Fiona Burns said the legal profession is already using generative AI but solicitors need to be aware of the ethical and legal considerations of its use.
“AI will not abolish the legal profession, but it will substantially reshape how legal work is done, who does it, and how it is priced. It will automate significant parts of research, document review and drafting, and it will change client expectations around speed, responsiveness and transparency,” Ms Burns said.
“AI is not going to replace lawyers, but it will change how we work and how legal services are delivered. It will take over a lot of the routine, time-consuming tasks.
“AI is already being used in the legal profession to streamline routine tasks but its risks need to be managed by human supervision.
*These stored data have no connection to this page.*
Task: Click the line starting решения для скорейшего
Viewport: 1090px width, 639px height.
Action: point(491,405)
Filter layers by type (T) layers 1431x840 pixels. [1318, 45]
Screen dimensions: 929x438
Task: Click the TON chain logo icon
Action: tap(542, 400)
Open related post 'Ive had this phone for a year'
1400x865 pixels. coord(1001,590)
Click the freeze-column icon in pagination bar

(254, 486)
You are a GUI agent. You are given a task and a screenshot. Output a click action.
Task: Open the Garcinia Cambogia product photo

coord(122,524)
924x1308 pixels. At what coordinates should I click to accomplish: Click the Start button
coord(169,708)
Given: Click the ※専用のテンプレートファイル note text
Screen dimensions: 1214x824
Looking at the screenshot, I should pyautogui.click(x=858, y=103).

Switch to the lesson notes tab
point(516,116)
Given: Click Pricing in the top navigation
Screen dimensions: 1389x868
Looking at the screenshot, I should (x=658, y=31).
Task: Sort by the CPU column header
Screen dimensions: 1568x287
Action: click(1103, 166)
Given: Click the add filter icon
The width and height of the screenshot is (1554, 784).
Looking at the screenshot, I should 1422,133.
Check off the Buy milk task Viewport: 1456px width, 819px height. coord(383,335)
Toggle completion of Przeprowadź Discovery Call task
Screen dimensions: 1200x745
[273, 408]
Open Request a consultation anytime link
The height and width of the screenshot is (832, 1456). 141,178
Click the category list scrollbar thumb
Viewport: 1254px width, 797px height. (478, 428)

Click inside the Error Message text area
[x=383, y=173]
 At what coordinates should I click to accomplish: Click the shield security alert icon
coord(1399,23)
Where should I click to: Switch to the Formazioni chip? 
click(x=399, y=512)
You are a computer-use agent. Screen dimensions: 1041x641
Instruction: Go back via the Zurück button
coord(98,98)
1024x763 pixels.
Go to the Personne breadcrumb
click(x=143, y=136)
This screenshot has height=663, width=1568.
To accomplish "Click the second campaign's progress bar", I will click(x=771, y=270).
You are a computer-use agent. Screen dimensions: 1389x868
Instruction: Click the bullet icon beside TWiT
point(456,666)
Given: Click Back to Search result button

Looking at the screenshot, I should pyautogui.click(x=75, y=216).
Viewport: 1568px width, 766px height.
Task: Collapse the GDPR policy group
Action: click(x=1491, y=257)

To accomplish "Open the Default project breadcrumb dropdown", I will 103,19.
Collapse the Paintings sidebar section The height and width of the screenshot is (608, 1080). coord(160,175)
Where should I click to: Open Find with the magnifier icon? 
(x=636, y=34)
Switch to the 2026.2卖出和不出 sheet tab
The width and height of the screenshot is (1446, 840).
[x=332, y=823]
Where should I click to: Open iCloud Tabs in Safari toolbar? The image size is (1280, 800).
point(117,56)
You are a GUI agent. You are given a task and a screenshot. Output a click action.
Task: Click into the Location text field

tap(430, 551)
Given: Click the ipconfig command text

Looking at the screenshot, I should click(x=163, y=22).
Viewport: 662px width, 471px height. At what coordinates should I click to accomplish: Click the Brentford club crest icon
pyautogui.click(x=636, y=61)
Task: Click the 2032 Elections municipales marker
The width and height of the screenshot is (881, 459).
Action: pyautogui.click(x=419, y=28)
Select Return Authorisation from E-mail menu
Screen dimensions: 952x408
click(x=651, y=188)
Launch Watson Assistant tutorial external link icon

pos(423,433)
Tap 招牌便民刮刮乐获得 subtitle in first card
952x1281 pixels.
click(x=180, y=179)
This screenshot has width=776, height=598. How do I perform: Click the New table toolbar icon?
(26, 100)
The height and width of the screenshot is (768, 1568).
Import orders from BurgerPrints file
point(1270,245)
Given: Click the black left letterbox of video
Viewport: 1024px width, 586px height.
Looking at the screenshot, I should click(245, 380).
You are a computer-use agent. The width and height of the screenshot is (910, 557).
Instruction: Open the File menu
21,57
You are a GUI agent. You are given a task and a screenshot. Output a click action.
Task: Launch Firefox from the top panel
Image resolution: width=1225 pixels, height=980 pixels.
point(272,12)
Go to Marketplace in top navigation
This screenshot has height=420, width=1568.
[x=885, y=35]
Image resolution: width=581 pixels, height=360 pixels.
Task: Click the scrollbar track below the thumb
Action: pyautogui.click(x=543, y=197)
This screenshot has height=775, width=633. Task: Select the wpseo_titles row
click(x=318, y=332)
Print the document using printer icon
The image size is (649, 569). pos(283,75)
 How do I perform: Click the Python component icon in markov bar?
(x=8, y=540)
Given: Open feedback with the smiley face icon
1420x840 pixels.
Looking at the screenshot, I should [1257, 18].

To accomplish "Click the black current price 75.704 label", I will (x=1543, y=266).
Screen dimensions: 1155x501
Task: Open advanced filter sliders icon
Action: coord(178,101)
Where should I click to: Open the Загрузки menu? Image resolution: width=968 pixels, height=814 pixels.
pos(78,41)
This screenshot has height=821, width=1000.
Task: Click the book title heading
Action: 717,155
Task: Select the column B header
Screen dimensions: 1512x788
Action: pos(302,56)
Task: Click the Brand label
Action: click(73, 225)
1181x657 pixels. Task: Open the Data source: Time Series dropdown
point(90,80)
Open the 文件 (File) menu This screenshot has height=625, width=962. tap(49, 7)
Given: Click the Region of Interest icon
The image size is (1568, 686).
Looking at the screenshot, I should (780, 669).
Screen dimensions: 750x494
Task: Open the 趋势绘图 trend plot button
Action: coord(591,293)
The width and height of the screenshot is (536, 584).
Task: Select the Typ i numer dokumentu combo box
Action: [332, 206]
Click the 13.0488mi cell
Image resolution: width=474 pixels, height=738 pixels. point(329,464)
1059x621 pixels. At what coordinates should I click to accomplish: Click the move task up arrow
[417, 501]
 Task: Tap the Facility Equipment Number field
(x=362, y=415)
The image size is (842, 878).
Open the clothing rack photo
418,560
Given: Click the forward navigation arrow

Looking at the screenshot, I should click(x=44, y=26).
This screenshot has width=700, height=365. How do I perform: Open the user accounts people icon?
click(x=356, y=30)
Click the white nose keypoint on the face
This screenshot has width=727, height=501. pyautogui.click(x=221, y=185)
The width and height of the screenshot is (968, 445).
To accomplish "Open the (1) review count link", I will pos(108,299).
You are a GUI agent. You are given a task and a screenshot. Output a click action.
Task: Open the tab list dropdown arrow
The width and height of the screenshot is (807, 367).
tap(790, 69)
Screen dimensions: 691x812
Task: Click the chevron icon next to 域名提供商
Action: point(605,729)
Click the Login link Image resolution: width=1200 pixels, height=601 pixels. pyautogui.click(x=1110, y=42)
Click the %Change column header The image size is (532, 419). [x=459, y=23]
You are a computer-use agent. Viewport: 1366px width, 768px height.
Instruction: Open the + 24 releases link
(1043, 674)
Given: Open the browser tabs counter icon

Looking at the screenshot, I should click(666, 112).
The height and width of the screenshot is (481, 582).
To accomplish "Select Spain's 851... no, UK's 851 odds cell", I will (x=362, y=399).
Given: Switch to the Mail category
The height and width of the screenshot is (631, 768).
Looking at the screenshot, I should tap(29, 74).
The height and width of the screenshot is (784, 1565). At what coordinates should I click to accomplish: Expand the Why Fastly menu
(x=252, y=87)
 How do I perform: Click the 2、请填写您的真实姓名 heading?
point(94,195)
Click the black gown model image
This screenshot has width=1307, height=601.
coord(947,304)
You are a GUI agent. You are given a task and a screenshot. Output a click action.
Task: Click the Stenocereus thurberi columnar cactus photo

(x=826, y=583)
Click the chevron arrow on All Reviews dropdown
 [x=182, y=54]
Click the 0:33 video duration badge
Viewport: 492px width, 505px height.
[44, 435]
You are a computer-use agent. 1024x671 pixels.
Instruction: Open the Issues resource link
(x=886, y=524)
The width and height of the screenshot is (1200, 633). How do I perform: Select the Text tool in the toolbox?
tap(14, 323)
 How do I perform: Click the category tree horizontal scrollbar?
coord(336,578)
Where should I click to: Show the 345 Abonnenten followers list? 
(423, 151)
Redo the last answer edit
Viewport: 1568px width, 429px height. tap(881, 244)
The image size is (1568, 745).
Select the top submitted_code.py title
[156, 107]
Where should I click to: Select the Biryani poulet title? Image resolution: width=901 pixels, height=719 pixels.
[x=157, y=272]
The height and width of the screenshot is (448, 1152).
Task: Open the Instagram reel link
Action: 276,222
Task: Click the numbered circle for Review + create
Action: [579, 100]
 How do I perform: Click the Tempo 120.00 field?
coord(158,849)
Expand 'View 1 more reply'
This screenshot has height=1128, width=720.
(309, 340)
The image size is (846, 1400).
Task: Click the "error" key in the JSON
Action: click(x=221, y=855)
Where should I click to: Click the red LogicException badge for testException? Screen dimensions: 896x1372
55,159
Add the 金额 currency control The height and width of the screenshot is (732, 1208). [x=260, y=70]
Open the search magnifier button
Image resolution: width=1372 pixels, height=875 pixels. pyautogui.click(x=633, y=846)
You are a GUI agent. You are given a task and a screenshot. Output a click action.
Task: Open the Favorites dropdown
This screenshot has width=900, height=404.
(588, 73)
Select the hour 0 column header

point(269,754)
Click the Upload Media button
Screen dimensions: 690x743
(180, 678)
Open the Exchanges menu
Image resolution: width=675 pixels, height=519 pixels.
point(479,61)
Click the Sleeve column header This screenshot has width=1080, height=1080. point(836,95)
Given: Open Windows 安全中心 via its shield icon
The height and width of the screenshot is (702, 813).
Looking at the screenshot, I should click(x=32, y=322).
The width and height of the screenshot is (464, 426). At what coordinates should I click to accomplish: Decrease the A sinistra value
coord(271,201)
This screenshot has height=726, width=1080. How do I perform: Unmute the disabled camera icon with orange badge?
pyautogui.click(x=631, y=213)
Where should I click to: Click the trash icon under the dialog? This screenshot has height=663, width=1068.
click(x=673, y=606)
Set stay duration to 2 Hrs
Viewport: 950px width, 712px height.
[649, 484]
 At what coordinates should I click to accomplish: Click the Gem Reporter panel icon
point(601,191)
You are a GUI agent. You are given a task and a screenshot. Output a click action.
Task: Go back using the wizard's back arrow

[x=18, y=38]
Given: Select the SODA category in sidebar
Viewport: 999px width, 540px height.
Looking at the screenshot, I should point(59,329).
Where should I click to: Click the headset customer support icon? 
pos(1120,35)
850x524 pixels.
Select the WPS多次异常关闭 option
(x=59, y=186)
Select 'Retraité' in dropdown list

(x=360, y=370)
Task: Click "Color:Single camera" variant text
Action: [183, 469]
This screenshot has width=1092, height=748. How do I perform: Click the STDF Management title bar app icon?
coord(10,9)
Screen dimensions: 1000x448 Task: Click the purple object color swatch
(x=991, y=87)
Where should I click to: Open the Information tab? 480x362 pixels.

“AI can reduce cost and delay in some matters by streamlining routine tasks, but it introduces new risks, such as errors, hallucinated authorities and privacy issues, which must be managed through human supervision,” she said.
The free UNE sessions are part of mandatory continuing professional development requirements for legal professionals to complete each year.
Professor Mark Perry said AI education for legal professionals was “essential” to ensure they choose appropriate t ools, set limits, verify outputs, and explain methods and provenance to clients and courts.”
He said it was equally important that the public is aware of being informed on how their information is used by AI in legal proceedings.
“Your lawyer remains responsible for all work: AI is a tool, not a decision‑maker,” Professor Perry said. “Firms should check outputs before use and protect your information with clear controls on data residency, retention and vendor access, without allowing your data to train public models.
“Clients should ask whether AI will be used on their matter, for which tasks, how their data is protected, who reviews and signs off on outputs, whether usage will be disclosed and auditable, and whether they may opt out.”
Professor Perry and Ms Burns encouraged the public to have open conversations about the use of AI in their legal work and ask questions including:
· Whether and how AI is used in their matter: for research, drafting, file management, or client communication.
· How confidentiality and data security are protected when AI tools are involved, including where data is processed and stored and who has access.
· How the lawyer supervises and checks AI outputs, and how they ensure advice remains tailored and accurate rather than generic.
- Whether use of AI will reduce fees by automating routine work, and how any efficiencies are passed on to the client.